Alors si comme le suggère la journaliste canadienne Naomi Klein “le changement climatique est un échec de l’imagination”, Ketty nous livre dans l’échange à suivre plusieurs clés pour apprendre justement à raconter et à écouter de nouvelles histoires à propos du monde que nous voulons créer.

Entretien enregistré le 21 avril 2022

Entretien enregistré le 21 avril 2022

Transcript de l’entretien

(Réalisé automatiquement par Ausha, adapté et amélioré avec amour par un humain)

Thomas Gauthier

Bonjour Ketty.

Ketty Steward

Bonjour Thomas.

Thomas Gauthier

Alors ça y est, tu es face à l’oracle. Et comme tu le sais, tu vas pouvoir lui poser trois questions au sujet de l’avenir.

Et l’oracle te répondra, par la vérité, en tout cas sa vérité, quelle est la première question que tu as envie de lui poser ?

Ketty Steward

La toute première question, ce serait, quand allons-nous sortir du capitalisme ?

Thomas Gauthier

Ça marche, c’est une entrée en matière déjà très vaste. On va avoir l’occasion, je pense, d’y revenir.

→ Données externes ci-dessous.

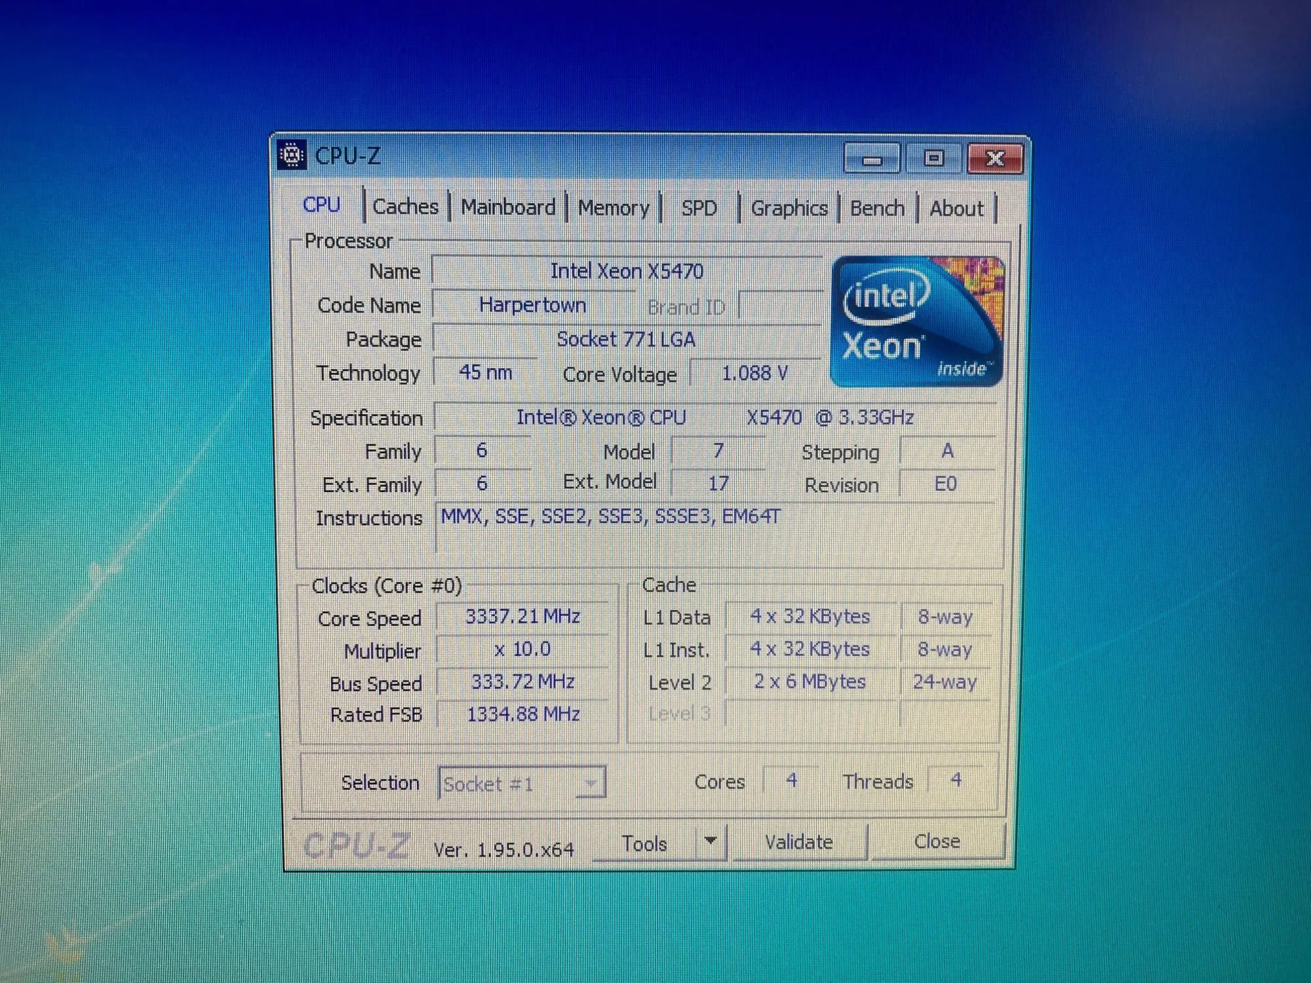View the About tab
Screen dimensions: 1311x983
tap(956, 208)
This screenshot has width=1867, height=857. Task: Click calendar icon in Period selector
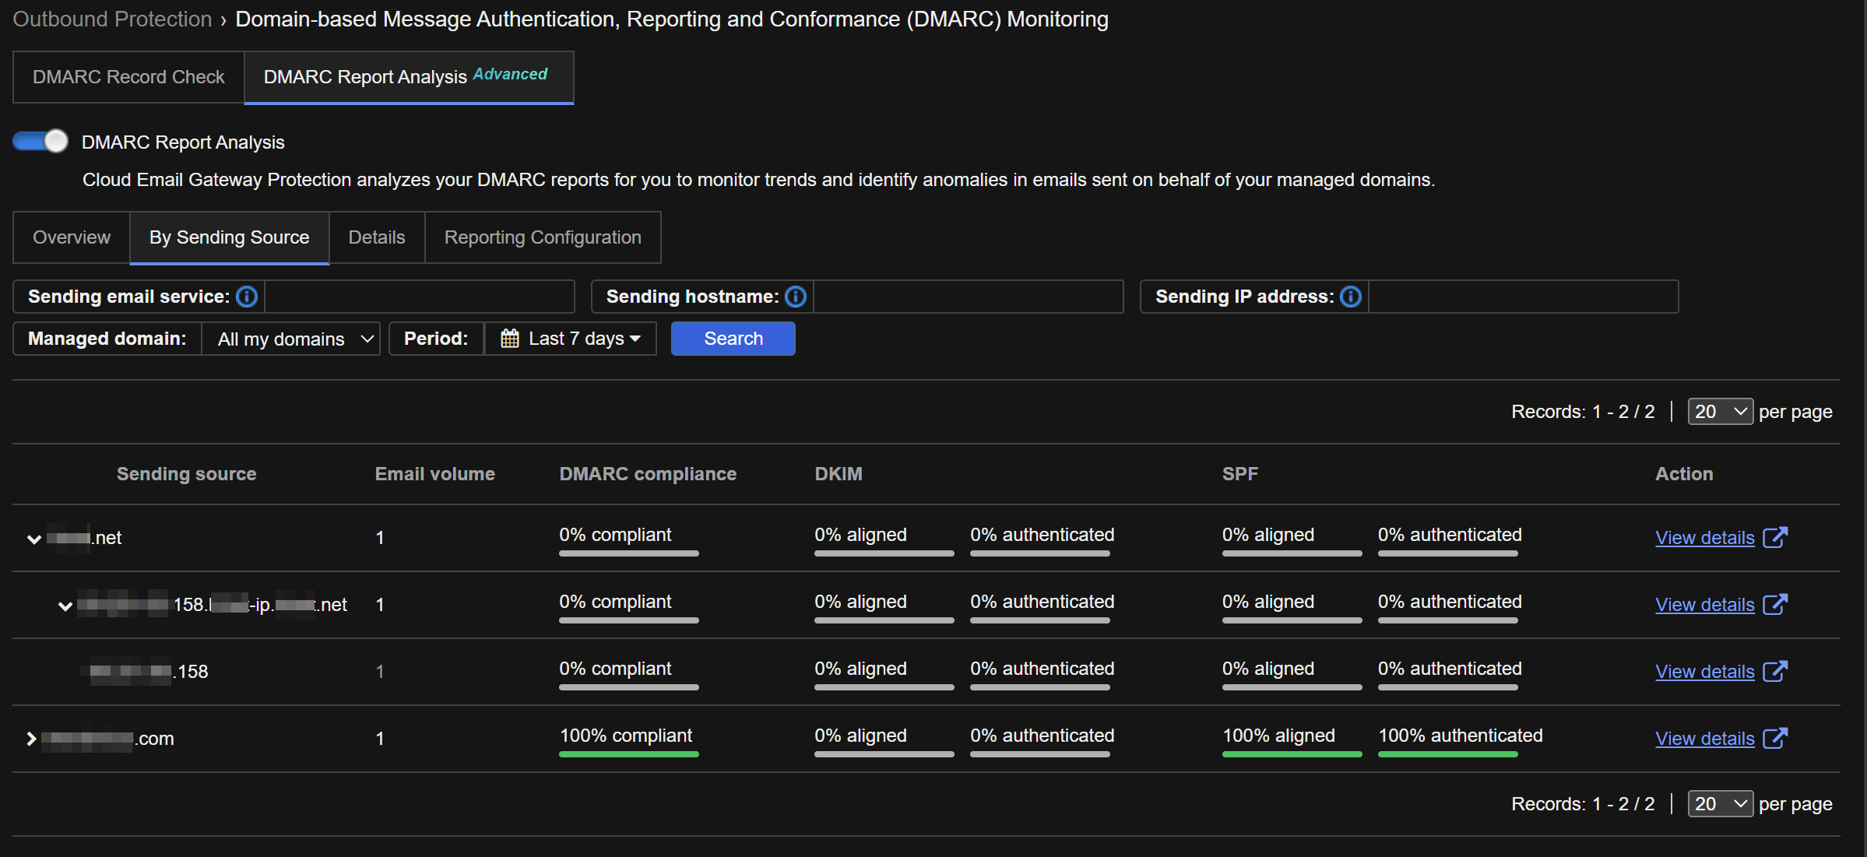click(510, 339)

Est-ce que tu peux nous raconter peut-être ce qui t’amène à te poser cette question en premier lieu à quoi fait-elle écho chez toi, pourquoi interpeller l’oracle dès maintenant sur ce sujet?

Ketty Steward

En fait c’est c’est ma réflexion sur les récits et il me semble que le capitalisme est un récit qui se met en acte et qui prend énormément de place et qui essaie de nous faire oublier qu’il y à d’autres récits qui sont possibles donc l’idée Et je pense que même l’idée de se poser la question… de la possibilité d’en sortir, ça fait naître d’autres possibilités de récits. C’est ces histoires de marché qui sont présentées comme si c’était naturel.

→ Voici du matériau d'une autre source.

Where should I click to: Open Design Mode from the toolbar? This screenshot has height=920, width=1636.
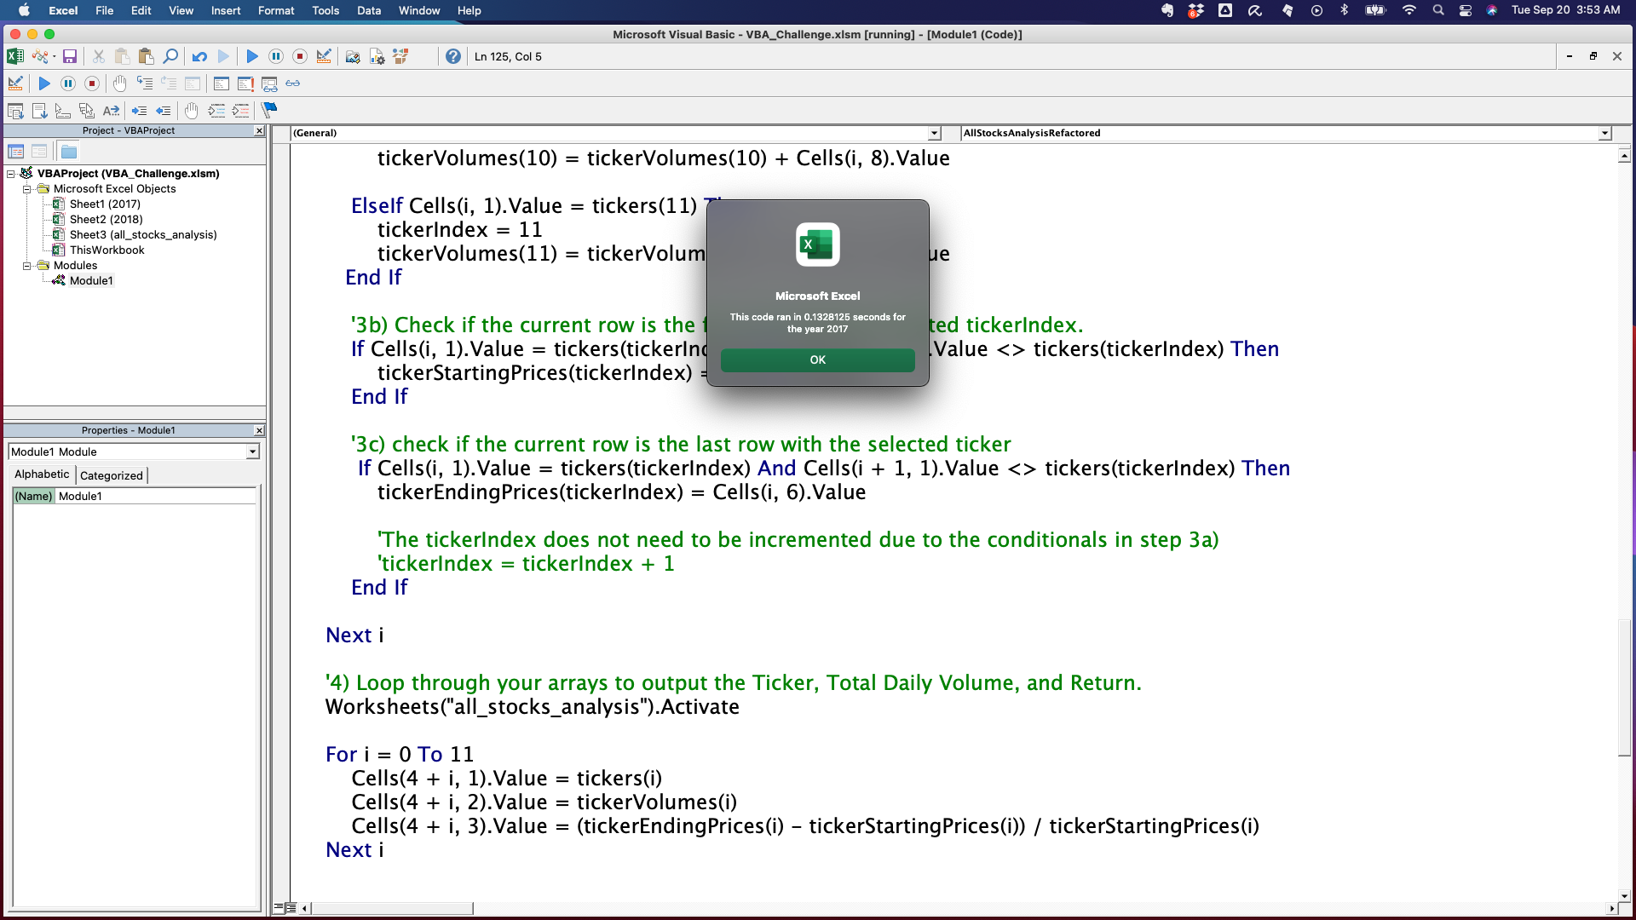[323, 56]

Il y a un marché de ceci, de cela. C’est un récit qui ne veut plus être appelé récit et qui essaie de se faire passer pour la réalité.

Je m’interroge vraiment sur les récits qui sont autour de nous et qui font semblant de ne plus en être. qui oublient qu’ils ont été inventés.

Thomas Gauthier

Donc derrière ta question, il y a peut-être une remise en cause d’une absence désormais d’humilité du système capitaliste qui se pense comme une loi physique, qui se pense indépassable. Est-ce que dans ta pratique, dans tes pratiques devrais-je dire, tu perçois des signes, des signaux faibles, des amorces de contestation ? de ce récit capitaliste qui te paraissent particulièrement fécondes et à suivre ?

Ketty Steward

Je pense là à deux livres, qui sont deux livres collectifs auxquels je n’ai absolument pas participé, mais dont j’admire l’existence. Il y a « Bâtir aussi » , qui est sorti aux éditions Cambourakis, je crois, en 2018. et qui pensent à un post-apocalyptique un peu particulier.

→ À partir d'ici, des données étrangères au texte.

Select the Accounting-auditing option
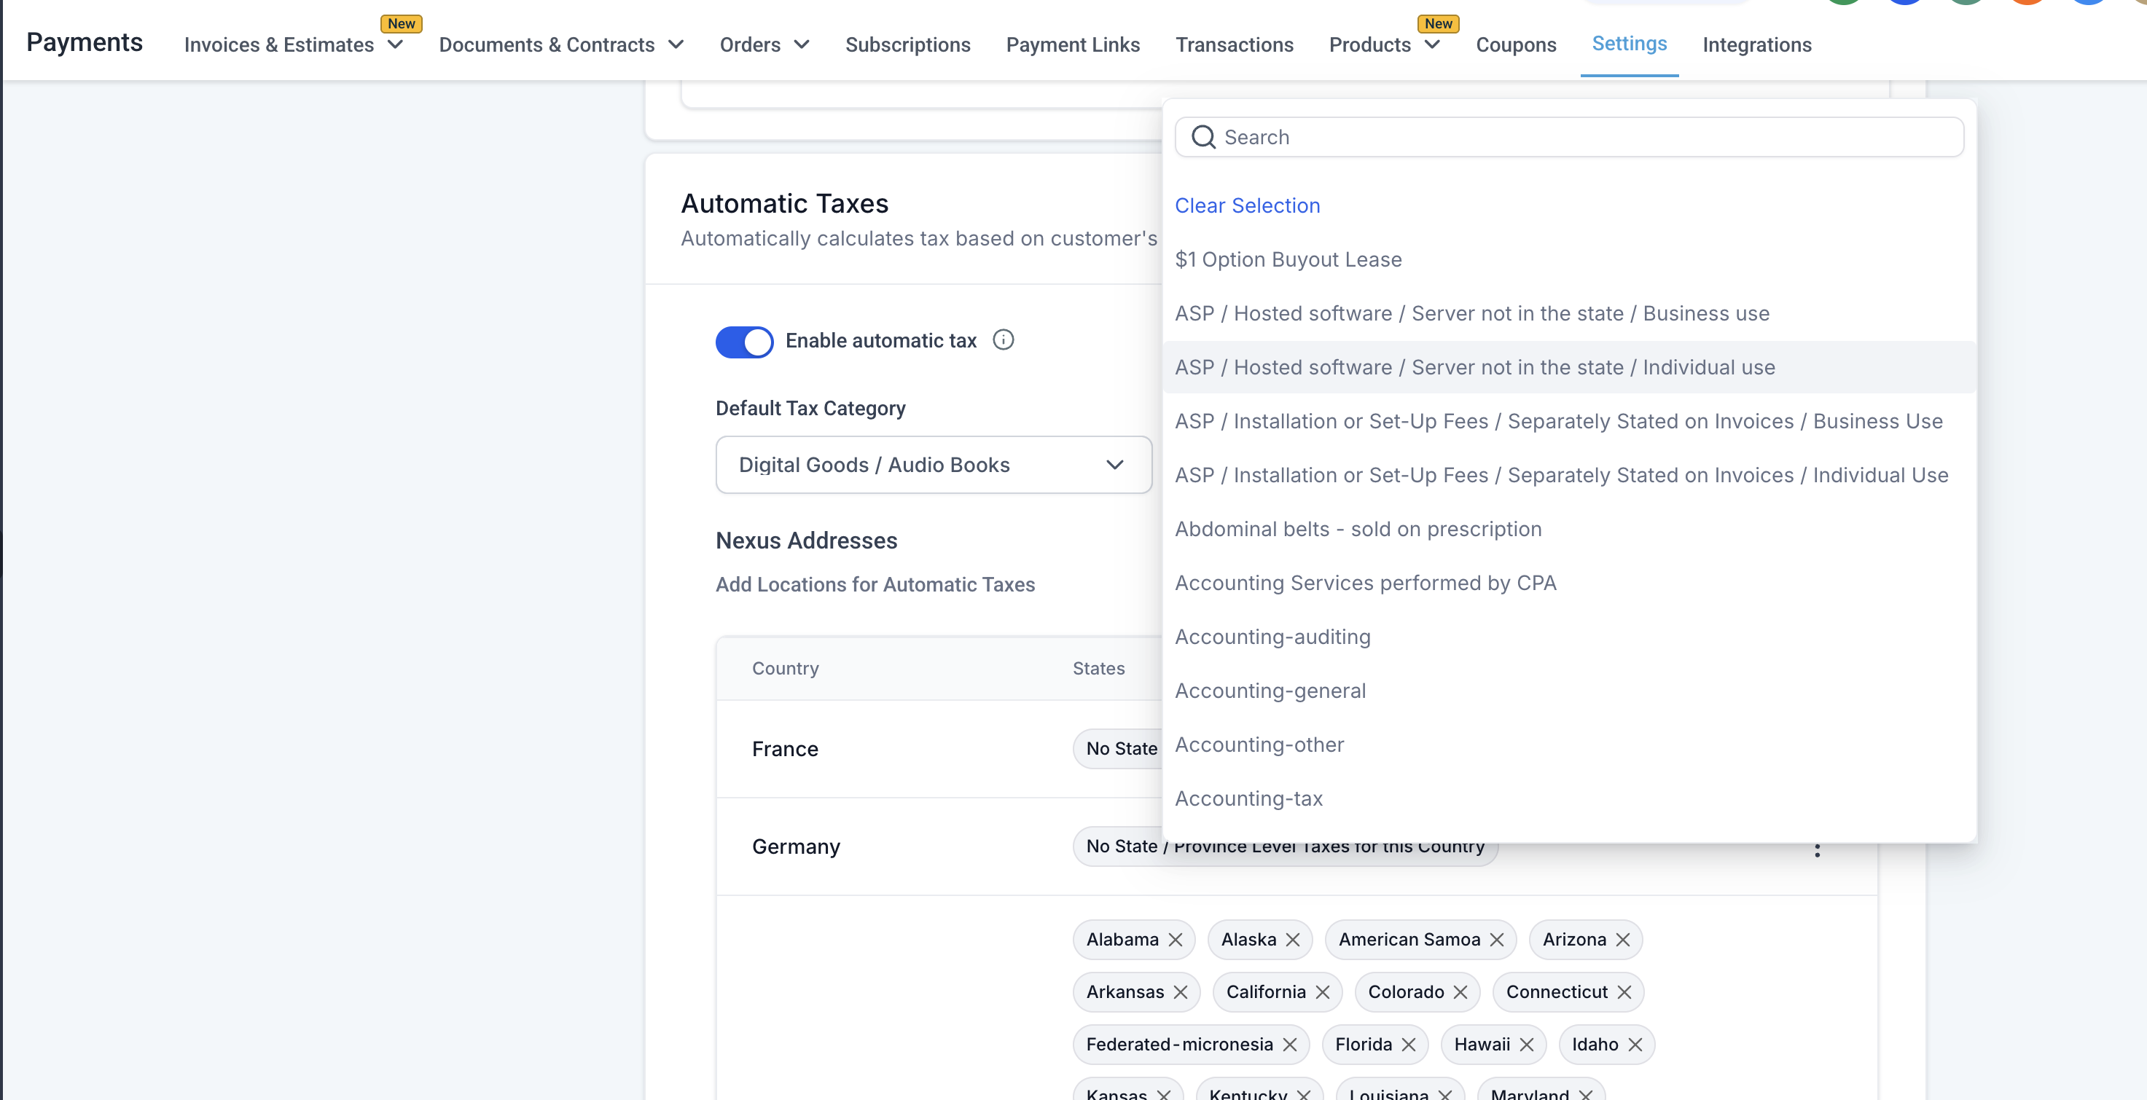 [1272, 638]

Donc, ils postulent qu’il y aurait le printemps arabe en 2011, ça serait généralisé, que le capitalisme, ça serait juste quelques personnes qui sont restées dedans et que tout le reste de la société est autogéré. Et on a affaire à un groupe qui n’a gardé qu’une technologie, qui est la machine à laver. et qui s’organisent autour de ça.

Donc c’est de l’écriture collective qui a été faite en atelier d’écriture, donc ça résonne pas mal puisque je fais des ateliers d’écriture. Et l’autre livre, c’est Subtiles Bétons. des agglomérés.

Alors je me demande s’il n’y a pas des connexions entre les deux groupes, mais je ne suis pas certaine. En tout cas, l’état d’esprit est le même et ce sont des textes collectifs, donc écrits avec énormément de personnes, donc un petit groupe de personnes, mais au total 70 personnes qui ont écrit ce roman.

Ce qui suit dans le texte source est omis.